Alberta Agriculture, Food and Rural Development, 6903-116 St, Edmonton, Alberta, Canada, T6H 4P2

Background and objectives
Low yields, lodging and shrivelled grain in wheat and barley, as well as melanosis in wheat and delayed maturity in barley, were identified as important crop production problems in Alberta in the 1970s. In addition, wheat and barley were observed to perform very poorly on organic soils. In the early 1980s, barley yield trials on organic soils showed remarkable responses to soil and foliar applied copper. In the following years, Piening et al. [1] were able to demonstrate control of melanosis in wheat, with high yield increases in both barley and wheat, from soil-applied copper on a sandy loam site where copper levels were approximately 0.2 ppm (DTPA).
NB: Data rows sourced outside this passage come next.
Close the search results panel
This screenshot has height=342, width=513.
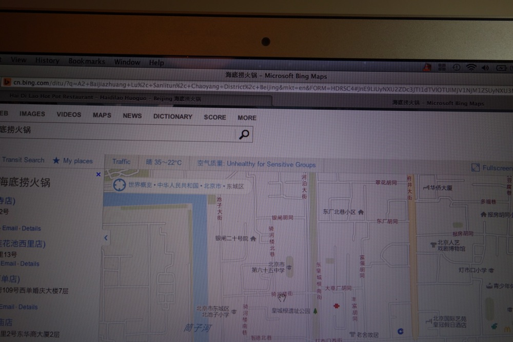(x=98, y=174)
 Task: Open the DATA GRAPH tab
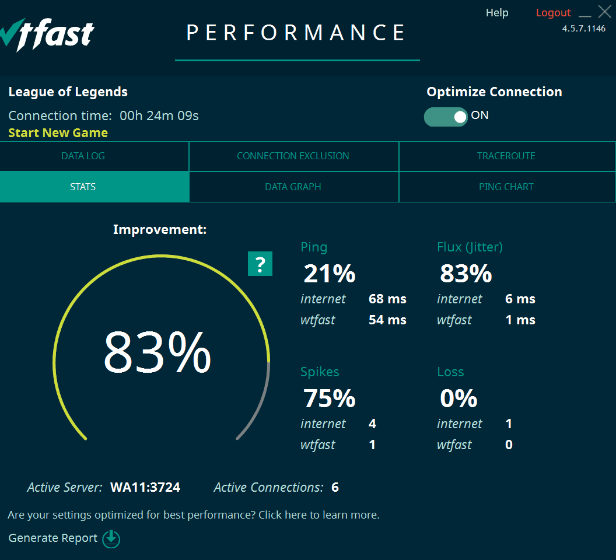(x=293, y=187)
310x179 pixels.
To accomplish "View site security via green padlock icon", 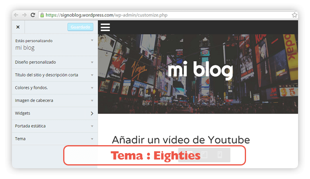I will (x=42, y=15).
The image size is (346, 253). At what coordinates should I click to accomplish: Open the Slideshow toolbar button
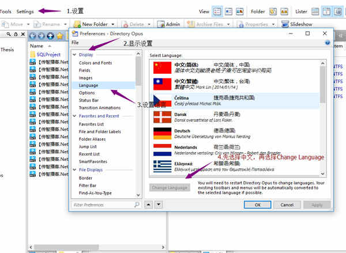(296, 24)
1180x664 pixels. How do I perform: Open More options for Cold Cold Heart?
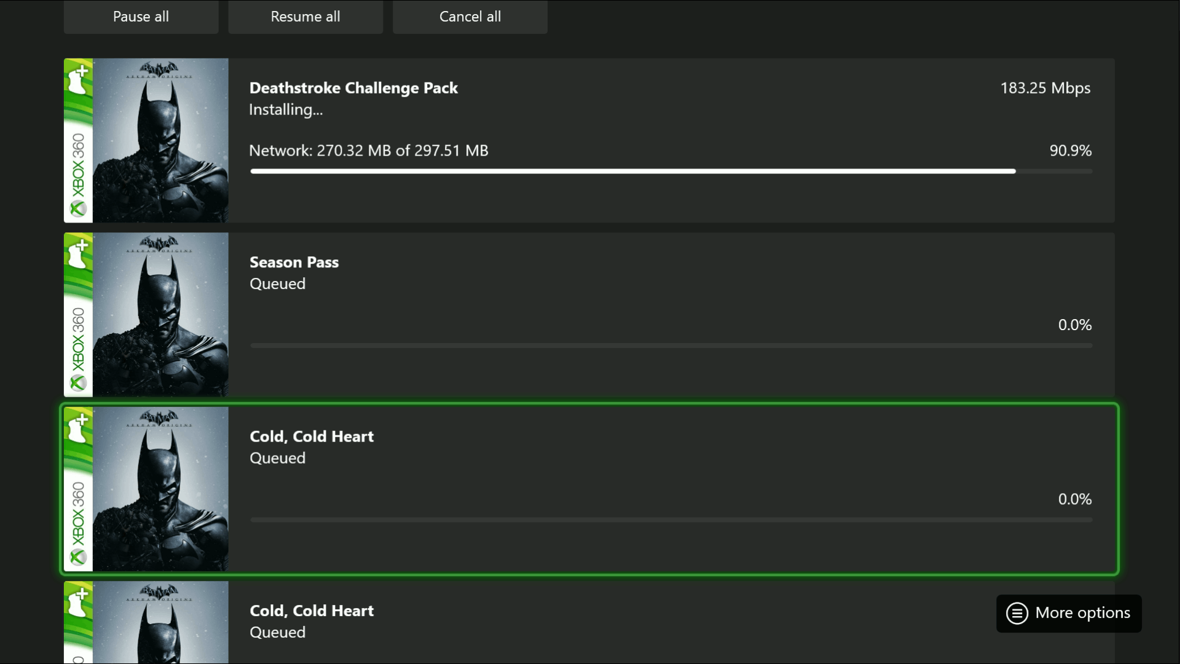pyautogui.click(x=1069, y=612)
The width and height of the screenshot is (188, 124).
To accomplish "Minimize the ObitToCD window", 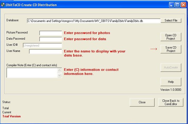I will tap(172, 5).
Subsequently, Penney et al. [2] were able to demonstrate similarly spectacular responses in Dark Grey Chernozem soils with 0.6 ppm (DTPA) extractable Cu.

The objectives of this study were to determine the effects of copper deficiency on ergot, melanosis and crop lodging, with particular attention to yield and grain quality of wheat and barley.

Materials and methods
In order to determine the amount and extent of copper deficiency for both wheat and barley crops, trials were set up at numerous sites in Alberta where melanosis was known to be prevalent in wheat, and with confirmed deficient soil copper levels. Replicated complete block trials were used in each case. High levels of Cu application were applied to selected treatments as CuSO4 to cause immediate availability of copper, since this element is relatively immobile in soil. This work has continued over the past 10 years, with a wide range of additional parameters being monitored.

Results and conclusions
The results of these trials were impressive, the most noteworthy being phenomenal increases in yield and quality, and significant reduction of ergot infections. Drawing from internationally published research results, processes and mechanisms for the observed reduced resistance to ergot and melanosis, and the increased frequency of lodging due to copper deficiency are suggested. Yields of wheat were observed to triple at some sites, and ergot infection levels were reduced five-fold. Yields of barley frequently increased by 60%, and crop maturity was observed to occur 10-14 days earlier than control treatments.

It has been found that herbicides, livestock manure, crop residues, wet springs, high soil organic matter levels, high pH, and sandy soils can all interact with low or deficient soil copper levels to induce or facilitate a wide range of diseases in these cereal crops. Disease symptoms in barley and wheat, such as ergot infection, melanosis, pigtailing, simulated frost injury, flag leaf chlorosis, excessive tillering, lodging, delayed maturity, trapped awns, shrivelled or empty grains, and major reductions of yield and quality, all correlated with soil copper deficiency, have now been well documented in Alberta. Of the approximately 10 million cultivated hectares in this province, soil copper levels may be deficient in 20% or more, since the DTPA detectable levels in these soils range from 0.2-0.9 ppm Cu.

References
1. Piening LJ, MacPherson DJ, Malhi SS, 1987. Canadian Journal of Plant Science 67, 1089-1091.
2. Penney DC, Solberg ED, Evans, IR, Piening, LJ, 1988. Proceedings Great Plains Soil Fertility Workshop 2, 172-179.